[Excerpt from a dataset]:
_ _ _ _

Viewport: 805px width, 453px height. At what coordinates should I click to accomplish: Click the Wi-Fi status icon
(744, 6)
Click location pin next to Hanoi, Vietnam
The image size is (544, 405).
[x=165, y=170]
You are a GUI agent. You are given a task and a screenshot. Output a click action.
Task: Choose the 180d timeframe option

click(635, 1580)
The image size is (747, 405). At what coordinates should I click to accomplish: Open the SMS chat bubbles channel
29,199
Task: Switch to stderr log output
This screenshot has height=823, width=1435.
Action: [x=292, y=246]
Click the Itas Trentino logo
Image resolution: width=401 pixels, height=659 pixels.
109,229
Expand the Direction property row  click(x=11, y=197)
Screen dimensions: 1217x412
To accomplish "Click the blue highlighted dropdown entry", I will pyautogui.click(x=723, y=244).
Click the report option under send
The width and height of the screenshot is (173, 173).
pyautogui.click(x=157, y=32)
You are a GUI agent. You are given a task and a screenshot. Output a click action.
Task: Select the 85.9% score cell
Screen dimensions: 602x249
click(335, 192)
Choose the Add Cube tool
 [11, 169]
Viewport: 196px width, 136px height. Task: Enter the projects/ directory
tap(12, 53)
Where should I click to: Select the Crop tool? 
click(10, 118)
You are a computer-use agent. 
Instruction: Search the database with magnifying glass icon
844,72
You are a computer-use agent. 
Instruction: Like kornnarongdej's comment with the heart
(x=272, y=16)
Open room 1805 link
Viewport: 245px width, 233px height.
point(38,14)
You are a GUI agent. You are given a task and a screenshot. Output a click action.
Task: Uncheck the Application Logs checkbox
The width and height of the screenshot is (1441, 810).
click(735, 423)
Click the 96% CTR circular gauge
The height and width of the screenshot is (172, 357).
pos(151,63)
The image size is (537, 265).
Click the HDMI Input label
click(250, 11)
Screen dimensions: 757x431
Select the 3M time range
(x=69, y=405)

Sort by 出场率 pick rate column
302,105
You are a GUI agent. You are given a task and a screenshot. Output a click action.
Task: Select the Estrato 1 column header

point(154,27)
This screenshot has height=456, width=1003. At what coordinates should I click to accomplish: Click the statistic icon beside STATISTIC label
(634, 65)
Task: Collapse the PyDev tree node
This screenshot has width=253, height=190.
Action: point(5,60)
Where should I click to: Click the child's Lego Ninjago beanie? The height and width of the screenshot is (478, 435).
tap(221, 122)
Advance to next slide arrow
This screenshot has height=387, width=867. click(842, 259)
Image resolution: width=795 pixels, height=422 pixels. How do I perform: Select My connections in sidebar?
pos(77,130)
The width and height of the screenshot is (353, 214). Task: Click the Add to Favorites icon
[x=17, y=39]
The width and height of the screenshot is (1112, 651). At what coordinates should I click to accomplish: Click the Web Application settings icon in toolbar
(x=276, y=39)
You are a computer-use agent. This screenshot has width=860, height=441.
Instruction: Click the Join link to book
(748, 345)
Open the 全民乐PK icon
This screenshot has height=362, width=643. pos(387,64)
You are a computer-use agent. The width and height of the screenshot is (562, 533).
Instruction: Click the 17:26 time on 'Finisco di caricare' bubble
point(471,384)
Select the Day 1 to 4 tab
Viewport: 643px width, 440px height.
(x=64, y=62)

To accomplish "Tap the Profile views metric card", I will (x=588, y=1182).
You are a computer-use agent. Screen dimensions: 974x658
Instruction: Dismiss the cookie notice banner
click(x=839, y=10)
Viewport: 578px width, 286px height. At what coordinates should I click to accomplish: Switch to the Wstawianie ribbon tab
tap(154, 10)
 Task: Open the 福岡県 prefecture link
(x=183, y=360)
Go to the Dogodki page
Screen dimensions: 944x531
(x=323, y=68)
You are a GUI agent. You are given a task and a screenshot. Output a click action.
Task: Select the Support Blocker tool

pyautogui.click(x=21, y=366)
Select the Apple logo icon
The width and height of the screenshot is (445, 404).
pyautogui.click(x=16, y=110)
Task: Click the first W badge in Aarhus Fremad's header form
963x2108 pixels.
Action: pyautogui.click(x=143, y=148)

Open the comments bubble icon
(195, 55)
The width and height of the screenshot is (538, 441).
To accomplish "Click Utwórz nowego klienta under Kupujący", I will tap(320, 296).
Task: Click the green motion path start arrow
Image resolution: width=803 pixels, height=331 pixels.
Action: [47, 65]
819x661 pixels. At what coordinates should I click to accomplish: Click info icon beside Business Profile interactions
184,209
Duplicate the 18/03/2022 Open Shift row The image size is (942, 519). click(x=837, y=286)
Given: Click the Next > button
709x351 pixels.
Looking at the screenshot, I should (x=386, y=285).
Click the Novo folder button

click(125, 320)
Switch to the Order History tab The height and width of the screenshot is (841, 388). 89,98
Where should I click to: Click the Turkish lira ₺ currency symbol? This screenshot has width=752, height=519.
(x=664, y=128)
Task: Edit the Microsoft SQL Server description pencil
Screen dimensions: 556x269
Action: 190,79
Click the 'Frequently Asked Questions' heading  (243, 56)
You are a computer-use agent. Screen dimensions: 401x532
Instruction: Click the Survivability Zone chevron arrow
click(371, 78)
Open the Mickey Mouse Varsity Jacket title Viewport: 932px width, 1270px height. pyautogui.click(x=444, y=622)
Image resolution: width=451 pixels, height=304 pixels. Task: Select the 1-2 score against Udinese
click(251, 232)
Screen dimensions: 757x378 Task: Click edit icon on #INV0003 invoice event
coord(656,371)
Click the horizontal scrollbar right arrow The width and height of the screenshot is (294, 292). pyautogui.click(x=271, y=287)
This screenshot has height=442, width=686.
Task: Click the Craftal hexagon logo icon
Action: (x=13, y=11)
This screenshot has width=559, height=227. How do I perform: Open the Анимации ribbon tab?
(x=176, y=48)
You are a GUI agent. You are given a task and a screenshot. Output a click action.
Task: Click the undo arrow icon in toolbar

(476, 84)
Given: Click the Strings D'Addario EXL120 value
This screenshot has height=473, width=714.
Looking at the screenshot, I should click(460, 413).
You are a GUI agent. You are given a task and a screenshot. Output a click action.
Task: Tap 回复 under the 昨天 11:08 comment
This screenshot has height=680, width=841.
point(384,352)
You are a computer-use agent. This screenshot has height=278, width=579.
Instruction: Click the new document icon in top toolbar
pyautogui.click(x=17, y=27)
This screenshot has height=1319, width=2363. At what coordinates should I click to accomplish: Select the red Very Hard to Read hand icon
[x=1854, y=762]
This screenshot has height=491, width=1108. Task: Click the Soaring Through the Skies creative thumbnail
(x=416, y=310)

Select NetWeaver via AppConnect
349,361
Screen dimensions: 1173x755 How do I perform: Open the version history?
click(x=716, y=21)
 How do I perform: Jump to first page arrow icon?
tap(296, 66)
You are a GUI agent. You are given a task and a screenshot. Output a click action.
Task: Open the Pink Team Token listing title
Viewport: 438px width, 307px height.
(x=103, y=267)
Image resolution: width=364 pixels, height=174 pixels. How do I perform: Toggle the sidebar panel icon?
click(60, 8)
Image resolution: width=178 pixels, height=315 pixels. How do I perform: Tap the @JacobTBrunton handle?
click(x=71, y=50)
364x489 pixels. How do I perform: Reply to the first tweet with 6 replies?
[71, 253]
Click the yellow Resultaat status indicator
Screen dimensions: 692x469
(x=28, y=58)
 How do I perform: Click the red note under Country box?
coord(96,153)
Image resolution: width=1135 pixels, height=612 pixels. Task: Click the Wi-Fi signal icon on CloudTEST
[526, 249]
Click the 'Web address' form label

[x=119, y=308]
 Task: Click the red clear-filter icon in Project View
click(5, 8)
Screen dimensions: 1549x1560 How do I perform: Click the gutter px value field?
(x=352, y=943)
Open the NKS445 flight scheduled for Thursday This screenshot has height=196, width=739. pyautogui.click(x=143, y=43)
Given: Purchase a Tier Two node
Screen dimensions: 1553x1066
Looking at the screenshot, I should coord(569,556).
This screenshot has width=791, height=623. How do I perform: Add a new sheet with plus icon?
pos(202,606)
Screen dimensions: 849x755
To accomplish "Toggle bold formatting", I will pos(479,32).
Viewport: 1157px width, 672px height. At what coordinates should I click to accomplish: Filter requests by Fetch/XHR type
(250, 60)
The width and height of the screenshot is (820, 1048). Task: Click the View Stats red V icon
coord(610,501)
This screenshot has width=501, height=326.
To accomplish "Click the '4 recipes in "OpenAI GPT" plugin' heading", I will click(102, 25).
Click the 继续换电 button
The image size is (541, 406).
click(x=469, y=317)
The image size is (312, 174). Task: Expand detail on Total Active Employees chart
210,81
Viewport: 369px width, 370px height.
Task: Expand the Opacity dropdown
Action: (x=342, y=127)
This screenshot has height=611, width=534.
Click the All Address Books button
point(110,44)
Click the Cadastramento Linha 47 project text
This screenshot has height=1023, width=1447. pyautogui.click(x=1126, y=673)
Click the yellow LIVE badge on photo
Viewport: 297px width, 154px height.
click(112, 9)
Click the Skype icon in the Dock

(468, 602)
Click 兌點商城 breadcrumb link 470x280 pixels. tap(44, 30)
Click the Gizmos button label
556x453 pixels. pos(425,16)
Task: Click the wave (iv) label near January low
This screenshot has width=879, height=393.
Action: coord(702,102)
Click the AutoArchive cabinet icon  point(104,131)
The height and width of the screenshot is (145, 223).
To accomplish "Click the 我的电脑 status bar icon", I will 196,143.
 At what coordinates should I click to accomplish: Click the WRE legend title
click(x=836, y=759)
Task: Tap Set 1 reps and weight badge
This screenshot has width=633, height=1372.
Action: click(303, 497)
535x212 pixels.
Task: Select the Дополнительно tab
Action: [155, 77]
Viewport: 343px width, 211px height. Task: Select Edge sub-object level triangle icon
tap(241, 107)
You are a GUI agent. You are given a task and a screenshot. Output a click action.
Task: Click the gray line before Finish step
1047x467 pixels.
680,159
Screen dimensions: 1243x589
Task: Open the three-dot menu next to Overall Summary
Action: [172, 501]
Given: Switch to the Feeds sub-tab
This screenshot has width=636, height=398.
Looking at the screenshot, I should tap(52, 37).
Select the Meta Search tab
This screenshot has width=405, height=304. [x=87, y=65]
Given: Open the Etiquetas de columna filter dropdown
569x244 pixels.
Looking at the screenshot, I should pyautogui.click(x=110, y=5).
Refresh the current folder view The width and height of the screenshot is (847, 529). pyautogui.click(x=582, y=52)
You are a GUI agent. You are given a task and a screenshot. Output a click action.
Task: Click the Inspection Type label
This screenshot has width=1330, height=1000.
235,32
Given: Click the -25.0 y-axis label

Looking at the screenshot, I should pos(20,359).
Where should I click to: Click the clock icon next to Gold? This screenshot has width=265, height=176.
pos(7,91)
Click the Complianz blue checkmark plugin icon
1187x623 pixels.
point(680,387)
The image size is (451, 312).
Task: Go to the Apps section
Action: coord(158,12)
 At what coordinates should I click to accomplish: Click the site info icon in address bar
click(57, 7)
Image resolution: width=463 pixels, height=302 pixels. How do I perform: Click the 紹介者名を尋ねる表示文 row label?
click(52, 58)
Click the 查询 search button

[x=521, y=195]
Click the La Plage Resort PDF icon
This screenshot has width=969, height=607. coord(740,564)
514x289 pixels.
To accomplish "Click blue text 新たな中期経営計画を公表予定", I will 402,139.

_ _ _ _

[TASK STATEMENT]: Reproduce the material above between the line holding "You are a computer-use agent. Screen dimensions: 974x658" and the line holding "(x=183, y=360)", inclusive.

[FULL RESPONSE]:
You are a computer-use agent. Screen dimensions: 974x658
Instruction: Dismiss the cookie notice banner
click(x=839, y=10)
Viewport: 578px width, 286px height. At what coordinates should I click to accomplish: Switch to the Wstawianie ribbon tab
tap(154, 10)
 Task: Open the 福岡県 prefecture link
(x=183, y=360)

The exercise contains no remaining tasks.